Raleigh, NC – North Carolinians can now view results from an ongoing survey designed to show gaps in coverage in the state, which so far indicates a lack of access to broadband.
The North Carolina Broadband Survey is gauging the availability of wireline and wireless internet, as well as speeds, across the state using self-reported responses. As of Friday, Jan. 29, just more than 40,000 residents and business owners have responded, with about 5% of them reporting having no internet at home.
Thomas Parrish, acting secretary of the N.C. Department of Information Technology, said in a news release that he hopes launching the dashboard will help encourage others to participate in the survey.
“The survey is ongoing, and as we continue to navigate the pandemic and respond to the more critical need for high-speed internet service, it is more important than ever to help get a more accurate picture of broadband in North Carolina,” he said.
The survey can be taken either online or by phone by texting “internet” to 919-750-0553. It is available in both English and Spanish.
Jeff Surai, director of the NCDIT’s Broadband Infrastructure Office, said the department is urging everyone to take the survey – whether or not they have good broadband service – so the state can more accurately map the high-speed internet landscape.
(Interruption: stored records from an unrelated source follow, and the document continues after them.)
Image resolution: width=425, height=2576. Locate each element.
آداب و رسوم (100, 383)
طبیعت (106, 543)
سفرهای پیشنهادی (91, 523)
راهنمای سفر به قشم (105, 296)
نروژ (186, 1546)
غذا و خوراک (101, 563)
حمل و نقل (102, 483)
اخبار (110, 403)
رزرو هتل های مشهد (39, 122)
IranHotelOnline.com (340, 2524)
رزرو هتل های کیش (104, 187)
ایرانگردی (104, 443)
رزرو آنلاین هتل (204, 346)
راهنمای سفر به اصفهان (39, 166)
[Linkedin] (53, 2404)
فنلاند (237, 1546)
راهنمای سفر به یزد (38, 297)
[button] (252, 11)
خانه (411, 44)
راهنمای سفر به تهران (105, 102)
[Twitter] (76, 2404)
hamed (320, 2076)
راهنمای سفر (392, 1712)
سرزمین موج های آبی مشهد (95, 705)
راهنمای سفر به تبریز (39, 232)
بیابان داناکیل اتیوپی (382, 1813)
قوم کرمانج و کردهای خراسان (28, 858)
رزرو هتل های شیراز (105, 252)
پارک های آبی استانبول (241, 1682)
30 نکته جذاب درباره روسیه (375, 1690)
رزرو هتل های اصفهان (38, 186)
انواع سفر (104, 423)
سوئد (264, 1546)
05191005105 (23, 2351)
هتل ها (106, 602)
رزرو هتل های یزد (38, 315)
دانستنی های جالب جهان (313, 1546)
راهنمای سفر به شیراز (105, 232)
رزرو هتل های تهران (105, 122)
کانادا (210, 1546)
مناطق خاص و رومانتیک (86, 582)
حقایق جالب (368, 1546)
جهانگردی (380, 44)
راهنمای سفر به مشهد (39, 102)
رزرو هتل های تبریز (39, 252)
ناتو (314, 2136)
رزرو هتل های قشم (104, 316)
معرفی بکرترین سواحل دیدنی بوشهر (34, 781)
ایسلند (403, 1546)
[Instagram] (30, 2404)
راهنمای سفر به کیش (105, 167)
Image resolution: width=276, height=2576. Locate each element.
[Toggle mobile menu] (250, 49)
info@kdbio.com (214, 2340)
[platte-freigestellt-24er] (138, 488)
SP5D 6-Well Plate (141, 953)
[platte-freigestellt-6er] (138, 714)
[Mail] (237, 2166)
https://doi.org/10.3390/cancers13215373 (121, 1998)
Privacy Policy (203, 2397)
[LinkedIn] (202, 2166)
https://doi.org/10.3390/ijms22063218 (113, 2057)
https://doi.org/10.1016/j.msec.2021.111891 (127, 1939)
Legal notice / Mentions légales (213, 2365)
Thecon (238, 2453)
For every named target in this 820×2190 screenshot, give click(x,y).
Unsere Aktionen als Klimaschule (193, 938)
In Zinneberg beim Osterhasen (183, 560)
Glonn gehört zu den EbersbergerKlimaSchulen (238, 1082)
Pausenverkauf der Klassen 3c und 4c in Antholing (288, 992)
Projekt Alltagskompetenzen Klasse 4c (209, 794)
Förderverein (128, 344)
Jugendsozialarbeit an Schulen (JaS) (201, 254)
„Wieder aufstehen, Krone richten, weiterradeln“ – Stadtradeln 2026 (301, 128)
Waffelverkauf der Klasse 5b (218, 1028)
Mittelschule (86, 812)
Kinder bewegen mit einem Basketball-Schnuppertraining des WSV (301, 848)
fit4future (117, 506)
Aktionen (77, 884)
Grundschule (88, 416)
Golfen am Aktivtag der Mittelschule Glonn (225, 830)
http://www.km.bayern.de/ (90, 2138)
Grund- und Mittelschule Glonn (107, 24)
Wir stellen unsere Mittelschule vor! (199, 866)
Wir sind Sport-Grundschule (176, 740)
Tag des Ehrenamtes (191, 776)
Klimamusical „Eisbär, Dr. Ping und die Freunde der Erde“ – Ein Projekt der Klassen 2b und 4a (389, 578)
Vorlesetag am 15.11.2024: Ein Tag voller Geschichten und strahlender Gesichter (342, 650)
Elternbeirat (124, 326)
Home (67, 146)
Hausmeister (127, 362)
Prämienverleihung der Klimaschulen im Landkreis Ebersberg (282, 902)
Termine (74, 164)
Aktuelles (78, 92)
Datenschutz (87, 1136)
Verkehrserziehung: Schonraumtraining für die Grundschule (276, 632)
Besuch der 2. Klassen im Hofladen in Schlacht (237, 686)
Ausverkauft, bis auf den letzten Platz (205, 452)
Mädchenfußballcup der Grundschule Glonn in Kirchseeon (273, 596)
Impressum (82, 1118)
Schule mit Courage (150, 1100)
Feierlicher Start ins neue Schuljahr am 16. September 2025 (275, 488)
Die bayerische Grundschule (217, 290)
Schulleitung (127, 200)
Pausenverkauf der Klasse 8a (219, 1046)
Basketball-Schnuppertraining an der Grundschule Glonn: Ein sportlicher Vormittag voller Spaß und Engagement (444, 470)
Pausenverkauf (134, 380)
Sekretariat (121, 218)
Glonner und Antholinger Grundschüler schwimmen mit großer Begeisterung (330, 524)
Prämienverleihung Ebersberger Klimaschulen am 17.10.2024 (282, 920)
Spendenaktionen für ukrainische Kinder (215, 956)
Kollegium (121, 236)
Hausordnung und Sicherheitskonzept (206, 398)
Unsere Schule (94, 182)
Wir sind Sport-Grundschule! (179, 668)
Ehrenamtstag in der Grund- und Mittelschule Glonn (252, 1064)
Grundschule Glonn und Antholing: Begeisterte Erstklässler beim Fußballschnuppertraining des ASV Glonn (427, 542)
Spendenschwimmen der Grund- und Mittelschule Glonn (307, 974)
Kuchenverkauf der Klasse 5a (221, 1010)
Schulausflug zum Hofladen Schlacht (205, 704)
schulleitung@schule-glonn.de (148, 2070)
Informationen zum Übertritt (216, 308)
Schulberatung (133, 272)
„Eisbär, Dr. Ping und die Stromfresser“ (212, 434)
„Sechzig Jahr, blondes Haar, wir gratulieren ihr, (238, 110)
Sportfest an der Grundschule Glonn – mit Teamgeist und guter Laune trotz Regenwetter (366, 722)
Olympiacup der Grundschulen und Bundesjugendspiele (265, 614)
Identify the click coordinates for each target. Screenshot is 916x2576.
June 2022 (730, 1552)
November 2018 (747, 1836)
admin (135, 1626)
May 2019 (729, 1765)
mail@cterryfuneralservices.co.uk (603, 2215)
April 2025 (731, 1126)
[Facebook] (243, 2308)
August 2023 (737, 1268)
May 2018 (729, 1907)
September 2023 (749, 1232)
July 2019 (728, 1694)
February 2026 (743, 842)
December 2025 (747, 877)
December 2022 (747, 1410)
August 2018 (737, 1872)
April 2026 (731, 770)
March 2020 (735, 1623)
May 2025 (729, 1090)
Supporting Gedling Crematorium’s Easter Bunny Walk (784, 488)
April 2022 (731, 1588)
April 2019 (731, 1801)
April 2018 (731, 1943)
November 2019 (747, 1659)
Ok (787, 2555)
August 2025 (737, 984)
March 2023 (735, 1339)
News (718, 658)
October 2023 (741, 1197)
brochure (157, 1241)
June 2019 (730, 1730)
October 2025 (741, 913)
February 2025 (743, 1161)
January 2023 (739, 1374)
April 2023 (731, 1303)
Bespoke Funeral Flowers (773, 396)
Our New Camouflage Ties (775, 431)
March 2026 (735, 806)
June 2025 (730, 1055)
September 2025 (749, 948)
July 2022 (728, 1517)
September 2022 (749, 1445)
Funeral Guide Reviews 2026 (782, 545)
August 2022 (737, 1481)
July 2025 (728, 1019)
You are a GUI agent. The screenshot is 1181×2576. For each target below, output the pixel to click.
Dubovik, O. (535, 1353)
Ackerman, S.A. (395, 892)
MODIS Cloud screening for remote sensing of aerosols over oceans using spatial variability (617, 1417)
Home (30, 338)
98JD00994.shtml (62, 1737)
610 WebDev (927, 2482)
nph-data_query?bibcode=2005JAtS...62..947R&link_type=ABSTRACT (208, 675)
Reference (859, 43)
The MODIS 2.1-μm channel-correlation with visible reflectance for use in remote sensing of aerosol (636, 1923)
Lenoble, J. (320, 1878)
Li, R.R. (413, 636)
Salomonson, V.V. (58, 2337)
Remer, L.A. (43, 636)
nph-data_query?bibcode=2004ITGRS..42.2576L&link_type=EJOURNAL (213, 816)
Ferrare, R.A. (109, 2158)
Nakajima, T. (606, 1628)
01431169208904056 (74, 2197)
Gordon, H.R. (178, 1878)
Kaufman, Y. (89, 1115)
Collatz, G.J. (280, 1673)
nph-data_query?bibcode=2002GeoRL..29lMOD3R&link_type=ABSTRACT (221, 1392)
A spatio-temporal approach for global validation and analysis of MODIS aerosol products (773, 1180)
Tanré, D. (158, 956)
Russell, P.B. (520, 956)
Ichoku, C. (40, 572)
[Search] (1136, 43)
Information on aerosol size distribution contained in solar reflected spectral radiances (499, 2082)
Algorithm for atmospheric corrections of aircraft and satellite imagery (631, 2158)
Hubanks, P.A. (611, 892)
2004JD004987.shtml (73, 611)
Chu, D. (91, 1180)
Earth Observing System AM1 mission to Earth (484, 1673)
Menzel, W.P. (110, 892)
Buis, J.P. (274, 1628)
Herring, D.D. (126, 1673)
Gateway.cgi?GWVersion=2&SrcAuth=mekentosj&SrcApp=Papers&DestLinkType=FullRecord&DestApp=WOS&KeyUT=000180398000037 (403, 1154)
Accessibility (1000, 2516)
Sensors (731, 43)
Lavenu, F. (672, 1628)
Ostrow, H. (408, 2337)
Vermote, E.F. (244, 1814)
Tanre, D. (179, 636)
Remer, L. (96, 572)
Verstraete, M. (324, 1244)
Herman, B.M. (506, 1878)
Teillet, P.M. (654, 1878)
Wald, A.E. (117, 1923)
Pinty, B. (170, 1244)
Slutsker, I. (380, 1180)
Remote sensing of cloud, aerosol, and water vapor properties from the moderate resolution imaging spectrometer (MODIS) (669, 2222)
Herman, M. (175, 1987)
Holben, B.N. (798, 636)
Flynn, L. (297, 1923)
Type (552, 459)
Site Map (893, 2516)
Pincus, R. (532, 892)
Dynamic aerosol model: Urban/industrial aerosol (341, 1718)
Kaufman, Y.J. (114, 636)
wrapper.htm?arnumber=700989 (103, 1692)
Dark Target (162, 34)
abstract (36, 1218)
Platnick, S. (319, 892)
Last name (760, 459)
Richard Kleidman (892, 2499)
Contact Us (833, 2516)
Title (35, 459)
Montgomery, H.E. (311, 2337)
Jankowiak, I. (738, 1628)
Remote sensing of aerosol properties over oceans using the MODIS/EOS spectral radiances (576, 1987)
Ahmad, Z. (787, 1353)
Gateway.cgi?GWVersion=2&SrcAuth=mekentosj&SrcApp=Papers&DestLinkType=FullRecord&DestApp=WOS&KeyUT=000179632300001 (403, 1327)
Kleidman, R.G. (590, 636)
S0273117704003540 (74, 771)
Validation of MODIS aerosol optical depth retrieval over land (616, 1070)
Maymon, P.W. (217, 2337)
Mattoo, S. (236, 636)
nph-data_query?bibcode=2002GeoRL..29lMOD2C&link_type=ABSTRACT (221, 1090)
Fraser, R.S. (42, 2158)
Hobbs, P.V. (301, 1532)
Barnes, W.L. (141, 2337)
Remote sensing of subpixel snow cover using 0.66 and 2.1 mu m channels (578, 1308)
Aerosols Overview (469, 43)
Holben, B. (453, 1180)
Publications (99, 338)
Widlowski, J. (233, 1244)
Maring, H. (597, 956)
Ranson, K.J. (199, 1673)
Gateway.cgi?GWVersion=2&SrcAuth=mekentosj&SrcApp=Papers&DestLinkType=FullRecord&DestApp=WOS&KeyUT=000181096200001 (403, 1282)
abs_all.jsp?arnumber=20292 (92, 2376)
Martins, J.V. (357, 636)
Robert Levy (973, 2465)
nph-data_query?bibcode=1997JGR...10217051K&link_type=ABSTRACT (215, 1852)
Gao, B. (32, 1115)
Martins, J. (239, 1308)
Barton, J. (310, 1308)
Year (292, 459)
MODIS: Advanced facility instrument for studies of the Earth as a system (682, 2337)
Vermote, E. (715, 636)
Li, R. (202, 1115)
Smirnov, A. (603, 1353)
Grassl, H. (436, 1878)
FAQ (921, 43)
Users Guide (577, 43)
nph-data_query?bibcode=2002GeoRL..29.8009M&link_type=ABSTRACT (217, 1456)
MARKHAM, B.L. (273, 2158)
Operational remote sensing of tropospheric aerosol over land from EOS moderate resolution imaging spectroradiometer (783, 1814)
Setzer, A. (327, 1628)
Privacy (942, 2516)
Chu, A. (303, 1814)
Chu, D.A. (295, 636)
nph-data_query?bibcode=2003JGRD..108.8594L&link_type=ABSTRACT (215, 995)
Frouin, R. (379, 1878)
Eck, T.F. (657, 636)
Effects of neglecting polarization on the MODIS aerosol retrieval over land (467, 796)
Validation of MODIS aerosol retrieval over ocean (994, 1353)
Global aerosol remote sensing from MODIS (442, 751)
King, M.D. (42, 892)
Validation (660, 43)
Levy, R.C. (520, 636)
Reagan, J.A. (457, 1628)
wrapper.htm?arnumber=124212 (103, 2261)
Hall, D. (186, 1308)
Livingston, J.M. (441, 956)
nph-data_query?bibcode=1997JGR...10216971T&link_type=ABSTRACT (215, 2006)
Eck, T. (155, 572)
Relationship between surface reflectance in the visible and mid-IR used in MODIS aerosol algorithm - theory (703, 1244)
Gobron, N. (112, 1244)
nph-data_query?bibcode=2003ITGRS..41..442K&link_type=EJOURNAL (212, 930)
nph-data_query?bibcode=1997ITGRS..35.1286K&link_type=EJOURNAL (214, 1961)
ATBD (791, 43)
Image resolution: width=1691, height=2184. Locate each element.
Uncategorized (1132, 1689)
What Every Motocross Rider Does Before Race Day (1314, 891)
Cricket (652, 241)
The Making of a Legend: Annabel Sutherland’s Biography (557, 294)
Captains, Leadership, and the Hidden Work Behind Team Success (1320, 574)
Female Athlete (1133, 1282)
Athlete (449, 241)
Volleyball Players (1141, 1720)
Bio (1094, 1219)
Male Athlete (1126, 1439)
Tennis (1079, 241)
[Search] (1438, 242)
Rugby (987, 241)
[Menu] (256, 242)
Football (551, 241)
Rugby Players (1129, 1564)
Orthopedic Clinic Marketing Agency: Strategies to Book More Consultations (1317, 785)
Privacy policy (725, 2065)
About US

Data from the survey will better enable the state to determine areas most in need of grants from the Growing Rural Economies with Access to Technology program. That includes funds from pandemic relief, which, as Carolina Journal previously reported, required some budgeting switcheroo in an agreement between Gov. Roy Cooper and the North Carolina Legislature.
“Broadband availability is a major issue, and this data will help us provide much-needed context to the stories we hear every day from residents struggling to work, learn and interact online,” he said. “With better context, we can advocate more effectively for our unserved and underserved communities in desperate need for expanded availability and more affordable access to high-speed internet service.”
The survey has found mediocre results for broadband access in North Carolina. The median internet download speed is 16 Megabits per second while the median upload speed is 3 Mbps. The Federal Communications Commission considers broadband as download speeds of 25 Mbps and upload speeds of 3 Mbps. Only 39% of respondents say they have adequate broadband speeds.
Respondents also say they pay a lot for internet, as the selection of “over $125” was the most commonly chosen option at 18%. But that could include respondents mistakenly including bundled services with both cable and internet for their answer, although the question asks the price for internet only.